New Products from NVidia and Canon

It has been a while since I have posted on here, but that is because there haven’t really been any significant developments worth noting.  But there are now a few to summarize before the deluge of NAB announcements.

NVidia has a few new products available.  The Quadro K5000 is now joined by the K4000, K2000, and K600.  Each step down reduces the number of cores by 50%, so the performance should really scale up throughout the lineup now.  In prior generations, the 3800/4000 has been nearly indistinguishable from the the larger 4800/5000 in terms of real world performance.

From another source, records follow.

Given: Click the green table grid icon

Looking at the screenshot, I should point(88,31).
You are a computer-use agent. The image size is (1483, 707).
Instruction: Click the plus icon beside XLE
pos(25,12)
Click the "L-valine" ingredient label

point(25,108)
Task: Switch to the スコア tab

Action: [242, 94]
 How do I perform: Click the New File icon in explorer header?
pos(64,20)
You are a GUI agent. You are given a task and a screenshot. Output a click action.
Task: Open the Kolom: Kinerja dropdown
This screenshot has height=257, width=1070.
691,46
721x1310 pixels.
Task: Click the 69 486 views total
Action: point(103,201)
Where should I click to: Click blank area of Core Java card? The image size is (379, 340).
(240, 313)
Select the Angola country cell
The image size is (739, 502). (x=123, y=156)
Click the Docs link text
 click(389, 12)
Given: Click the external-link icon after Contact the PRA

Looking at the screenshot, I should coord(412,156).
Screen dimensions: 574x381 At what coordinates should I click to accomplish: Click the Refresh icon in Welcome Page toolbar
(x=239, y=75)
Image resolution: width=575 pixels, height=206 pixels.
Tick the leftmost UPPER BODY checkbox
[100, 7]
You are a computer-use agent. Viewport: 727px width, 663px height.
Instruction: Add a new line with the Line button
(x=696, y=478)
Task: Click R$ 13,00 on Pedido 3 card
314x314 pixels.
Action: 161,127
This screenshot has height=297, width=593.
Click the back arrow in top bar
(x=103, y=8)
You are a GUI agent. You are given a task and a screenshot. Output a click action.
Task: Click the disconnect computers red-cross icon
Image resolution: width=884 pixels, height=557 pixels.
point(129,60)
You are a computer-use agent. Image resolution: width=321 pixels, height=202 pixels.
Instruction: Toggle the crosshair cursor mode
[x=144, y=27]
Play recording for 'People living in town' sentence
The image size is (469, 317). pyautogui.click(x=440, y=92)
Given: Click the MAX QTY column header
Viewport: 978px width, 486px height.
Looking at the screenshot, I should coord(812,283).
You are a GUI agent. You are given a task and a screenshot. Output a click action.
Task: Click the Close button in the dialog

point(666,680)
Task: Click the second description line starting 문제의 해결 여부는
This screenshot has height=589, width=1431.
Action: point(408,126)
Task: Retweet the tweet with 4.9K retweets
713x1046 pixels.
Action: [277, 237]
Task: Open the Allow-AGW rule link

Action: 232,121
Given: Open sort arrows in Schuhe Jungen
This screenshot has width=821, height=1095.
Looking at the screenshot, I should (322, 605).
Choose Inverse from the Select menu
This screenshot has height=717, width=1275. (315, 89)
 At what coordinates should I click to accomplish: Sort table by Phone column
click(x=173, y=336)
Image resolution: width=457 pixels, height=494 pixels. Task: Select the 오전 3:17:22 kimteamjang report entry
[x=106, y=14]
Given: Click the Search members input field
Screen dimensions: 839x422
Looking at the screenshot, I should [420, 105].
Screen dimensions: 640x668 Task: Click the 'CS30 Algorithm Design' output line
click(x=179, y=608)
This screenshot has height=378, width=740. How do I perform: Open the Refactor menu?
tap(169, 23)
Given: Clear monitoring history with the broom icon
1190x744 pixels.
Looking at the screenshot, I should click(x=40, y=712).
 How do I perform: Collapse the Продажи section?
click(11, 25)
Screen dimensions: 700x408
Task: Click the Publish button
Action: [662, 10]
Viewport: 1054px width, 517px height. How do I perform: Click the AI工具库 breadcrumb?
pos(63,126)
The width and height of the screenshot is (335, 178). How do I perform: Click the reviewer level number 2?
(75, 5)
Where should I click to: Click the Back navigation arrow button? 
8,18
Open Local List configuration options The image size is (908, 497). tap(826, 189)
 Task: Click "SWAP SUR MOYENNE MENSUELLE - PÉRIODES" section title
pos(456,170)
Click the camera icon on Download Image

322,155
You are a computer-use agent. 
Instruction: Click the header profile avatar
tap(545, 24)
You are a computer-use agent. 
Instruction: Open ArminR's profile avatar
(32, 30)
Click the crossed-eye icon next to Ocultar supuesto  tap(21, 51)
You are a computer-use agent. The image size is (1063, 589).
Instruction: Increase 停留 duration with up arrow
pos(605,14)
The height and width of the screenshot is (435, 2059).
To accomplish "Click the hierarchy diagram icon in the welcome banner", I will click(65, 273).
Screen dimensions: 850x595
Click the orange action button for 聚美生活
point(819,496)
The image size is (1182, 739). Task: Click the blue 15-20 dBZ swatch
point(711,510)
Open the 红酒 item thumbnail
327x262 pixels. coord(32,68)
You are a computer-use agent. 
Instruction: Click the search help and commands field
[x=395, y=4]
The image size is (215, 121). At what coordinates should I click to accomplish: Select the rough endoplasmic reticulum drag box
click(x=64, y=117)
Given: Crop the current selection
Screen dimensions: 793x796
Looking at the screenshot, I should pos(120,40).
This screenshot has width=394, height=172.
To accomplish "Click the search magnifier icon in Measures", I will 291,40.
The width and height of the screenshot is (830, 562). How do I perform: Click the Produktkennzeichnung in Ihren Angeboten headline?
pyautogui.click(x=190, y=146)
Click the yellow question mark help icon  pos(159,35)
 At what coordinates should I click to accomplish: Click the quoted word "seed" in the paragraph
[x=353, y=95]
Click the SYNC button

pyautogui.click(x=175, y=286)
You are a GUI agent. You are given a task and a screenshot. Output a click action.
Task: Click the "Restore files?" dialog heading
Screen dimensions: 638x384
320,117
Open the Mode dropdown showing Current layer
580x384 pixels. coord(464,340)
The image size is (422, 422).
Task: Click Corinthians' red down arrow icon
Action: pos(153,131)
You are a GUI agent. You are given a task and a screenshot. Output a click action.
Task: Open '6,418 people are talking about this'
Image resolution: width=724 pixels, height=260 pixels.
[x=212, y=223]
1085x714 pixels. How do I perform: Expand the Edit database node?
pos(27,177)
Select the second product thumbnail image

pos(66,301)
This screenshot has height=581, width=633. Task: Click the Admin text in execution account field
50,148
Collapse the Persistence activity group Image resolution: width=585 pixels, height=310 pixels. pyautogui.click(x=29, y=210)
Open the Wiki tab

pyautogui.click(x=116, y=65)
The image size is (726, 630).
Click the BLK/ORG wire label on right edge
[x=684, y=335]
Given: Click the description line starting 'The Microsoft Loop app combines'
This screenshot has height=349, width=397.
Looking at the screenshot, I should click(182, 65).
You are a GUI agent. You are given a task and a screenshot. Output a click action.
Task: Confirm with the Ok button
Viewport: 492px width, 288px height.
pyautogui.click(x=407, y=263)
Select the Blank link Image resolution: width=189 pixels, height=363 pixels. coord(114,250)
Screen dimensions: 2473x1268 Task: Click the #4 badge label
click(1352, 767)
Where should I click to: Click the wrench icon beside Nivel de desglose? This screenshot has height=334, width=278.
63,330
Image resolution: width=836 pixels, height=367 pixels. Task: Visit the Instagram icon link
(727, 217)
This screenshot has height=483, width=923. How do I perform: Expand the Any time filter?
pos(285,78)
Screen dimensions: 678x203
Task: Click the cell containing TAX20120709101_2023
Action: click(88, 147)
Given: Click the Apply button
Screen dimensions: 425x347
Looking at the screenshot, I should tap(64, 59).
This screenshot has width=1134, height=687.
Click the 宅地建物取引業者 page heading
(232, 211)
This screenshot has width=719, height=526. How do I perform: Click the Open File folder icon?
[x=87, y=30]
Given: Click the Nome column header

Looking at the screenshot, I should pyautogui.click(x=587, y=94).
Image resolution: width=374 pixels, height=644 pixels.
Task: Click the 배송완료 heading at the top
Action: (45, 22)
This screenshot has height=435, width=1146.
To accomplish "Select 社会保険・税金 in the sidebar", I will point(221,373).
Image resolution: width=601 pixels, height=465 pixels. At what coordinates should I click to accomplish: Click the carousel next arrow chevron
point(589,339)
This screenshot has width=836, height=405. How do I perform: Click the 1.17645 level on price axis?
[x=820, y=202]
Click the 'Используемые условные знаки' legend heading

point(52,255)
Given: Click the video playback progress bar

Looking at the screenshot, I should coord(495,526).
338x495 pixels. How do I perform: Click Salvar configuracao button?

The new Kepler based Tesla lineup is also available, with the K10 being the equivalent of two K5000 GPUs (GK104) on a single card, and the K20 being based on a whole new GK110 chip, which should be better at floating point calculations.  This chip was also released to consumers as the new GeForce Titan.  In certain ways NVidia has done a good job of differentiating their professional line over the last few years, but in other ways it is as convoluted as ever.  Their new GeForce 600 and Quadro K cards (GK104) have improved integer performance, but decreased floating point power from the previous generation, discouraging upgrades in many applications.  The new K20 and Titan bring improvements in floating point at much higher cost, but I don’t see why anyone wouldn’t use the cheaper Titan in place of the K20.  And will there be a Quadro version of the GK110 chip?  It is hard to know what the best option to buy is right now.

I was also looking forward to the rumored “imminent” release of the Canon 70D.  My Rebel T2i has been having issues with the auto-focus recently, and instead of getting that fixed, I am looking to upgrade.  Stepping up to the next level would give me more ISO options, since the 160 based ones are better on Canon, and hopefully any new release will have continuous auto-focus during video, like the recent T4i.  Instead Canon released the T5i, and the smaller SL1.  The T5i has very few improvements over the previous T4i model, with the primary difference being that the kit 18-55mm lens is now an STM silent focusing one, optimized for DSLR video.  Canon’s new Rebel SL1 is a smaller option, probably similar to the T3, but without cutting the resolution to 12MegaPixels.  At $650, that does seem to be a compelling option for my needs, since it doesn’t seem to compromise any performance, and shoots continuous autofocus video.

I have also been planning to get an 18-200mm lens, but I am waiting to see if a silent STM version will be released.  The current one was released with the 60D, so it would be a logical to expect an upgraded version to be released with a new 70D, but it seems we will have to wait and see.  If I opt for the SL1, then the smaller 18-135mm STM lens released last year might be a more suitable option, for a more portable package.  It is interesting to me that 18 MegaPixels seems to be the standard resolution that Canon has settled on for now, (7D, 60D, T#i, SL1 & EOS M) probably due to its inherent compatibility with their video recording approach.  Each 3×3 pixel block on the sensor becomes one 1080p pixel.  And 18MegaPixels has been enough for my needs to this point.